INSTRUCTIONS TO FOLLOW: Repeat the records below exactly, line for line.
*** Opening of ENTRIES SHOWN ***
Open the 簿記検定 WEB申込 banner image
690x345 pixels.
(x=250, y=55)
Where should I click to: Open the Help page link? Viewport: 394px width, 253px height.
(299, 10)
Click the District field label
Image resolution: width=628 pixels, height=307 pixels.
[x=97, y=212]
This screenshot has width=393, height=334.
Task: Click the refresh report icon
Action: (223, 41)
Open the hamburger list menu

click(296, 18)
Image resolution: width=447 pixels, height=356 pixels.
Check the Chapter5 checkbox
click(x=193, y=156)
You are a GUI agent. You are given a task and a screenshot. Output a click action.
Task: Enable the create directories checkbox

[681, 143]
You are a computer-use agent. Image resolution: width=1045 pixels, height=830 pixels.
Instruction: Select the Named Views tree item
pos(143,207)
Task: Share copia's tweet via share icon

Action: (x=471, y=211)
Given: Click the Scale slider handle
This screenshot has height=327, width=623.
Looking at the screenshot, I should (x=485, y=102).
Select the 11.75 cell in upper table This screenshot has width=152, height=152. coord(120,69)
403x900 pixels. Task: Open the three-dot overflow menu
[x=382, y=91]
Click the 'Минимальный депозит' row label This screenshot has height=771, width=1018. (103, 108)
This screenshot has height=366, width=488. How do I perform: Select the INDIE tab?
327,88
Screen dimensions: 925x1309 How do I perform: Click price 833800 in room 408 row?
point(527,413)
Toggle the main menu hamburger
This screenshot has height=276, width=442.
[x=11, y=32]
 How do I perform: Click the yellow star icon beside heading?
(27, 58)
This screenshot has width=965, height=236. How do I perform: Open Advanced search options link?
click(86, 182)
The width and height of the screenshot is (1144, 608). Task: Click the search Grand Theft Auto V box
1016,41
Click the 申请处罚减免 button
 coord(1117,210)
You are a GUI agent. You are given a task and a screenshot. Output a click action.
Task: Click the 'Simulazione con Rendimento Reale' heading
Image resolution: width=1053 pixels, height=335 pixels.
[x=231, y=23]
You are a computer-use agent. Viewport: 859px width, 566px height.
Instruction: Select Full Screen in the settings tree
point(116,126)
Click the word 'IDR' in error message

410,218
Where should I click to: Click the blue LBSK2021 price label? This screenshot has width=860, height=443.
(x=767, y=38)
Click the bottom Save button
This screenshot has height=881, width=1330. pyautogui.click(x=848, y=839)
*** Close of ENTRIES SHOWN ***
RESPONSE FOR THIS EXERCISE:
Open the 簿記検定 WEB申込 banner image
690x345 pixels.
(x=250, y=55)
Where should I click to: Open the Help page link? Viewport: 394px width, 253px height.
(299, 10)
Click the District field label
Image resolution: width=628 pixels, height=307 pixels.
[x=97, y=212]
This screenshot has width=393, height=334.
Task: Click the refresh report icon
Action: (223, 41)
Open the hamburger list menu

click(296, 18)
Image resolution: width=447 pixels, height=356 pixels.
Check the Chapter5 checkbox
click(x=193, y=156)
You are a GUI agent. You are given a task and a screenshot. Output a click action.
Task: Enable the create directories checkbox

[681, 143]
You are a computer-use agent. Image resolution: width=1045 pixels, height=830 pixels.
Instruction: Select the Named Views tree item
pos(143,207)
Task: Share copia's tweet via share icon

Action: (x=471, y=211)
Given: Click the Scale slider handle
This screenshot has height=327, width=623.
Looking at the screenshot, I should (x=485, y=102).
Select the 11.75 cell in upper table This screenshot has width=152, height=152. coord(120,69)
403x900 pixels. Task: Open the three-dot overflow menu
[x=382, y=91]
Click the 'Минимальный депозит' row label This screenshot has height=771, width=1018. (103, 108)
This screenshot has height=366, width=488. How do I perform: Select the INDIE tab?
327,88
Screen dimensions: 925x1309 How do I perform: Click price 833800 in room 408 row?
point(527,413)
Toggle the main menu hamburger
This screenshot has height=276, width=442.
[x=11, y=32]
 How do I perform: Click the yellow star icon beside heading?
(27, 58)
This screenshot has width=965, height=236. How do I perform: Open Advanced search options link?
click(86, 182)
The width and height of the screenshot is (1144, 608). Task: Click the search Grand Theft Auto V box
1016,41
Click the 申请处罚减免 button
 coord(1117,210)
You are a GUI agent. You are given a task and a screenshot. Output a click action.
Task: Click the 'Simulazione con Rendimento Reale' heading
Image resolution: width=1053 pixels, height=335 pixels.
[x=231, y=23]
You are a computer-use agent. Viewport: 859px width, 566px height.
Instruction: Select Full Screen in the settings tree
point(116,126)
Click the word 'IDR' in error message

410,218
Where should I click to: Click the blue LBSK2021 price label? This screenshot has width=860, height=443.
(x=767, y=38)
Click the bottom Save button
This screenshot has height=881, width=1330. pyautogui.click(x=848, y=839)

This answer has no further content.